En 2026, après cette pause poétique ressourçante, j'ai un plan concret pour le cinéma : je suis prêt à poursuivre le voyage de Memento Mori: Water, la deuxième partie de la trilogie. J'espère pouvoir tourner cette année pour une sortie en 2027, ce qui ferait aussi un écart de 5 ans entre les deux films. Je pense que cette pause était un silence nécessaire, et j'espère que le public qui attend ma prochaine œuvre trouvera que l'attente en valait la peine.
Enfin, pouvez-vous nous dévoiler quelques détails sur la suite du projet Memento Mori.

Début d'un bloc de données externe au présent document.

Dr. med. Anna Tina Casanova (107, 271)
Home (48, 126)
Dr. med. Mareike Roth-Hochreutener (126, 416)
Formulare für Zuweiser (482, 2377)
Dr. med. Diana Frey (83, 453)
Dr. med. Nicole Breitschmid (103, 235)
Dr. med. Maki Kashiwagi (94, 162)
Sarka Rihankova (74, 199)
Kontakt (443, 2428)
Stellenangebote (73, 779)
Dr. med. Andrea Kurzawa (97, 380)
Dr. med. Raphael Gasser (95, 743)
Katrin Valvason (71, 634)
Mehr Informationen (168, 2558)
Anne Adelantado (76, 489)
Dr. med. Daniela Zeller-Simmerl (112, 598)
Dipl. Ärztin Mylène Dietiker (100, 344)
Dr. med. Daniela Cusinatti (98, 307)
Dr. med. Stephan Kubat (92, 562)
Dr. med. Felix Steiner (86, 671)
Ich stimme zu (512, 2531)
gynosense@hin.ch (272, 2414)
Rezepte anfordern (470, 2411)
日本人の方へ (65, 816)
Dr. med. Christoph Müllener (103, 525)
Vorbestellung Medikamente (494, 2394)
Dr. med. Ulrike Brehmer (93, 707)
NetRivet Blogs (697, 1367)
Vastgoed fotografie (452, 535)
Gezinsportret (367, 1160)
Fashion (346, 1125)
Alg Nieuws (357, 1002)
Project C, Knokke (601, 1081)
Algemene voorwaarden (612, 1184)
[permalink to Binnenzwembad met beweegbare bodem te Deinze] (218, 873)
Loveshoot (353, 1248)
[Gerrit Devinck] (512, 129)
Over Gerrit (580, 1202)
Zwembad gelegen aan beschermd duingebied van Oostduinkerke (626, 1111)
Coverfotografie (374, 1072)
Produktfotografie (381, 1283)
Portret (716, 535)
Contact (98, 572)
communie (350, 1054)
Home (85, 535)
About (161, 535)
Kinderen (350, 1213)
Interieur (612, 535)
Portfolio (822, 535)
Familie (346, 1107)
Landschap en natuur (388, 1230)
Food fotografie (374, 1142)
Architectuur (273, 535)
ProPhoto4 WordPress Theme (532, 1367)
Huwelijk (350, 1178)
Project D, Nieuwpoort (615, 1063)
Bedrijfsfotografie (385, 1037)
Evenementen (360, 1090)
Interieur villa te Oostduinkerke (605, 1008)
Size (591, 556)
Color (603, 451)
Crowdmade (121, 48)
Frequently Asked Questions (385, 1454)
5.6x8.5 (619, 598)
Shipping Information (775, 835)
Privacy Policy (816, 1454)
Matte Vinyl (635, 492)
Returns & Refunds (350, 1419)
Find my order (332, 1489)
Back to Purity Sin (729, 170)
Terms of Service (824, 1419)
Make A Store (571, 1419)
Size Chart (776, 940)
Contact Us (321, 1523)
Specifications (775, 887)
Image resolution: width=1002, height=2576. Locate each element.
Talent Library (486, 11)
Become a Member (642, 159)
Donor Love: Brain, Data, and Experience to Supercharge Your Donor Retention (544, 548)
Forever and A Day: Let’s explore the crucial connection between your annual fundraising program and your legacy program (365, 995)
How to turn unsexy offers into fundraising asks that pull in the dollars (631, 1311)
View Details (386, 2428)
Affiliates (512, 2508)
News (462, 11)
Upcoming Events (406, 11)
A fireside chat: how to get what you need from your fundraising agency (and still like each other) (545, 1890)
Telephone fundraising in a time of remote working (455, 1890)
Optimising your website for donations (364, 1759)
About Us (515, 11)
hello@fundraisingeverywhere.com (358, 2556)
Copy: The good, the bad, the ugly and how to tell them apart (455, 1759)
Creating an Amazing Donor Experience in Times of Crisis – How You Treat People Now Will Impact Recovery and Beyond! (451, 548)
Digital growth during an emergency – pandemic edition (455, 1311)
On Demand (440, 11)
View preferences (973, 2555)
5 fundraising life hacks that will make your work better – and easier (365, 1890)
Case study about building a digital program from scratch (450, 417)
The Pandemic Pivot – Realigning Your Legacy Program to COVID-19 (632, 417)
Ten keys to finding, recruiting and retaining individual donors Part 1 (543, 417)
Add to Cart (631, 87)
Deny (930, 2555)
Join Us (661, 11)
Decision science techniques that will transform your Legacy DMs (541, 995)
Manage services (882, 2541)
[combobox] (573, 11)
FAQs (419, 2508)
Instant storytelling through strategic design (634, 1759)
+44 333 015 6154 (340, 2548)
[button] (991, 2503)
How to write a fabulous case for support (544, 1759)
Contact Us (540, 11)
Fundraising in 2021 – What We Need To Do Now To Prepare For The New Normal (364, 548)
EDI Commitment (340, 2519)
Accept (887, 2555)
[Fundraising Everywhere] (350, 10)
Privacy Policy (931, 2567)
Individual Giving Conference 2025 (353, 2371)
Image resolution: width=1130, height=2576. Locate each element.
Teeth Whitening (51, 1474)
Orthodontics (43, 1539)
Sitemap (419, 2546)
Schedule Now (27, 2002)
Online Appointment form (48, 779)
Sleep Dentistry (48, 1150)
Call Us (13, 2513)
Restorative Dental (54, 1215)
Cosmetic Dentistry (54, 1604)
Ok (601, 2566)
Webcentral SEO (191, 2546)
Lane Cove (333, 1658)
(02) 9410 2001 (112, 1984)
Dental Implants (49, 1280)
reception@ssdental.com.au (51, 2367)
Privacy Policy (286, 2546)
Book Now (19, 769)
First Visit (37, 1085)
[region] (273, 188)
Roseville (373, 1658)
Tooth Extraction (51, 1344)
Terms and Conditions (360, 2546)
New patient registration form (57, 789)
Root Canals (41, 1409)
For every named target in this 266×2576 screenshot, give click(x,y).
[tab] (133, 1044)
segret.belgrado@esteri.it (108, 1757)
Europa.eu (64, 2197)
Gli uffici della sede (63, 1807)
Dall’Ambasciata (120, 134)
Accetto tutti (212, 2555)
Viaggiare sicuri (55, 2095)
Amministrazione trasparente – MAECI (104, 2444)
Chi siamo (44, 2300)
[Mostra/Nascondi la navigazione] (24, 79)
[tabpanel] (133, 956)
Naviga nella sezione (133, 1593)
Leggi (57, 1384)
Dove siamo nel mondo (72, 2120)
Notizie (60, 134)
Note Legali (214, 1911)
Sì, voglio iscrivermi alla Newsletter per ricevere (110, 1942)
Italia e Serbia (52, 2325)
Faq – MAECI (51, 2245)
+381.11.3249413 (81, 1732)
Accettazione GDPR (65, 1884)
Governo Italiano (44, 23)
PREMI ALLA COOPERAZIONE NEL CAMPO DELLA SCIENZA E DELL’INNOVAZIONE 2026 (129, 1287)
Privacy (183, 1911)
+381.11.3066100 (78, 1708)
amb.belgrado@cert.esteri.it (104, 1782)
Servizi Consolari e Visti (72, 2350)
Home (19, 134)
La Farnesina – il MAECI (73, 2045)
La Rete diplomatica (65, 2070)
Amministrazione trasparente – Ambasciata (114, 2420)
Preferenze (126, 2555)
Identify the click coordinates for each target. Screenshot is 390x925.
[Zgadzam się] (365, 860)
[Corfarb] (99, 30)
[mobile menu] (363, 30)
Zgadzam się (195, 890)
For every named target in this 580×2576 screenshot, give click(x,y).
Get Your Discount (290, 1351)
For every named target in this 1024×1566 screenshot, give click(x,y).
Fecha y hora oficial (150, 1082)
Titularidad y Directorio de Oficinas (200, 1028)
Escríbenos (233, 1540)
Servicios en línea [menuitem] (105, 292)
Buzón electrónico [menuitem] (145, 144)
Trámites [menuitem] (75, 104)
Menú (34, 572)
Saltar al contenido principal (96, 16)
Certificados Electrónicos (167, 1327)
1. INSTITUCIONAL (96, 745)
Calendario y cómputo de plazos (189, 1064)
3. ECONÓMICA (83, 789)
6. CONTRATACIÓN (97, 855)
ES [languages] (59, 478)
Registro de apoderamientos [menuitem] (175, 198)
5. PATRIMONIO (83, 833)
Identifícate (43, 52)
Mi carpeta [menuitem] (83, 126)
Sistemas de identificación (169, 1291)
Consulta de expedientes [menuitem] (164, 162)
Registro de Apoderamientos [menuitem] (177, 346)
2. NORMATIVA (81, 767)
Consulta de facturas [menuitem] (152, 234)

Sera-ce un film empreint de poésie ? Racontera-t-il une histoire sur Mars ou sur Terre ?
Enfermée dans une douleur glacée après la mort de son fils unique, Ha – une femme d'affaires accomplie mais perdue dans le tourbillon de la perte – décide de quitter la ville pour entreprendre un voyage spirituel sur une île isolée. Au cœur d'une nature vierge, à travers des leçons d'écologie et une rencontre étrange avec des jumeaux séparés par l'histoire, Ha est forcée d'entrer dans la “maison du deuil” de son âme. À la frontière entre le réel et l'imaginaire, entre le feu sacré et l'eau profonde, elle doit affronter sa plus grande peur pour apprendre à lâcher prise, chercher le pardon et renaître de ses pertes inconsolables.
C'est une histoire pleine de défis car elle pénètre la psychologie d'une femme d'âge moyen dépressive dans son propre voyage vers la liberté sur Mars. Je pense que c'est un voyage plein de poésie spirituelle, comme l'évoquait souvent Andrei Tarkovsky.